● Instructions to follow
Render every line of the data below as a Markdown table with the columns "Row" and "Line", leaving out blank lines.

--- Materials provided ---

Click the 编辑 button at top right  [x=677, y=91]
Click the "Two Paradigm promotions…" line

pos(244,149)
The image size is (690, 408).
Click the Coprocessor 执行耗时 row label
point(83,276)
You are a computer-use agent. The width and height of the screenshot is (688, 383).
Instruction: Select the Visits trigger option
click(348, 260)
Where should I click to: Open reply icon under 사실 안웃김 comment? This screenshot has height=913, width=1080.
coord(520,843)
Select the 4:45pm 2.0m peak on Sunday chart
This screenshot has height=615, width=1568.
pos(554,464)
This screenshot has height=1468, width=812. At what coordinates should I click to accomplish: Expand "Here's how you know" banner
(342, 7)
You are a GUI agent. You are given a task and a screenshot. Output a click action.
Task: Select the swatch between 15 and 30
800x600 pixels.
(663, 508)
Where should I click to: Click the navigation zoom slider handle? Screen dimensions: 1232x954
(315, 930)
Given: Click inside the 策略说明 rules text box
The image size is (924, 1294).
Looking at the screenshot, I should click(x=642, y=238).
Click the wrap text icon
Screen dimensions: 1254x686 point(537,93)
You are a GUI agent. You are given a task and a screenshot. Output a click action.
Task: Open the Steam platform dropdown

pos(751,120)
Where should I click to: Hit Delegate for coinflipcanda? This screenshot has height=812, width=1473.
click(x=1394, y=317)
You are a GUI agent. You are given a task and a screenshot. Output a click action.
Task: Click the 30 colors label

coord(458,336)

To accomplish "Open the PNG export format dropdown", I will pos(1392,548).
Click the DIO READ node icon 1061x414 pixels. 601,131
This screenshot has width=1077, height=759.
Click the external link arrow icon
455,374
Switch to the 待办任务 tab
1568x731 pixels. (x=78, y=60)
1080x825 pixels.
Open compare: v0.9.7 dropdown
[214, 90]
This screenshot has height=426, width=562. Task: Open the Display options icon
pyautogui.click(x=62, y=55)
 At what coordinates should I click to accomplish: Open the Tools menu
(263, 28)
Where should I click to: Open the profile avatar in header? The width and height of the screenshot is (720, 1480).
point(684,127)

---

● Answer to this exercise
| Row | Line |
|---|---|
| 1 | Click the 编辑 button at top right  [x=677, y=91] |
| 2 | Click the "Two Paradigm promotions…" line |
| 3 | pos(244,149) |
| 4 | The image size is (690, 408). |
| 5 | Click the Coprocessor 执行耗时 row label |
| 6 | point(83,276) |
| 7 | You are a computer-use agent. The width and height of the screenshot is (688, 383). |
| 8 | Instruction: Select the Visits trigger option |
| 9 | click(348, 260) |
| 10 | Where should I click to: Open reply icon under 사실 안웃김 comment? This screenshot has height=913, width=1080. |
| 11 | coord(520,843) |
| 12 | Select the 4:45pm 2.0m peak on Sunday chart |
| 13 | This screenshot has height=615, width=1568. |
| 14 | pos(554,464) |
| 15 | This screenshot has height=1468, width=812. At what coordinates should I click to accomplish: Expand "Here's how you know" banner |
| 16 | (342, 7) |
| 17 | You are a GUI agent. You are given a task and a screenshot. Output a click action. |
| 18 | Task: Select the swatch between 15 and 30 |
| 19 | 800x600 pixels. |
| 20 | (663, 508) |
| 21 | Where should I click to: Click the navigation zoom slider handle? Screen dimensions: 1232x954 |
| 22 | (315, 930) |
| 23 | Given: Click inside the 策略说明 rules text box |
| 24 | The image size is (924, 1294). |
| 25 | Looking at the screenshot, I should click(x=642, y=238). |
| 26 | Click the wrap text icon |
| 27 | Screen dimensions: 1254x686 point(537,93) |
| 28 | You are a GUI agent. You are given a task and a screenshot. Output a click action. |
| 29 | Task: Open the Steam platform dropdown |
| 30 | pos(751,120) |
| 31 | Where should I click to: Hit Delegate for coinflipcanda? This screenshot has height=812, width=1473. |
| 32 | click(x=1394, y=317) |
| 33 | You are a GUI agent. You are given a task and a screenshot. Output a click action. |
| 34 | Task: Click the 30 colors label |
| 35 | coord(458,336) |
| 36 | To accomplish "Open the PNG export format dropdown", I will pos(1392,548). |
| 37 | Click the DIO READ node icon 1061x414 pixels. 601,131 |
| 38 | This screenshot has width=1077, height=759. |
| 39 | Click the external link arrow icon |
| 40 | 455,374 |
| 41 | Switch to the 待办任务 tab |
| 42 | 1568x731 pixels. (x=78, y=60) |
| 43 | 1080x825 pixels. |
| 44 | Open compare: v0.9.7 dropdown |
| 45 | [214, 90] |
| 46 | This screenshot has height=426, width=562. Task: Open the Display options icon |
| 47 | pyautogui.click(x=62, y=55) |
| 48 |  At what coordinates should I click to accomplish: Open the Tools menu |
| 49 | (263, 28) |
| 50 | Where should I click to: Open the profile avatar in header? The width and height of the screenshot is (720, 1480). |
| 51 | point(684,127) |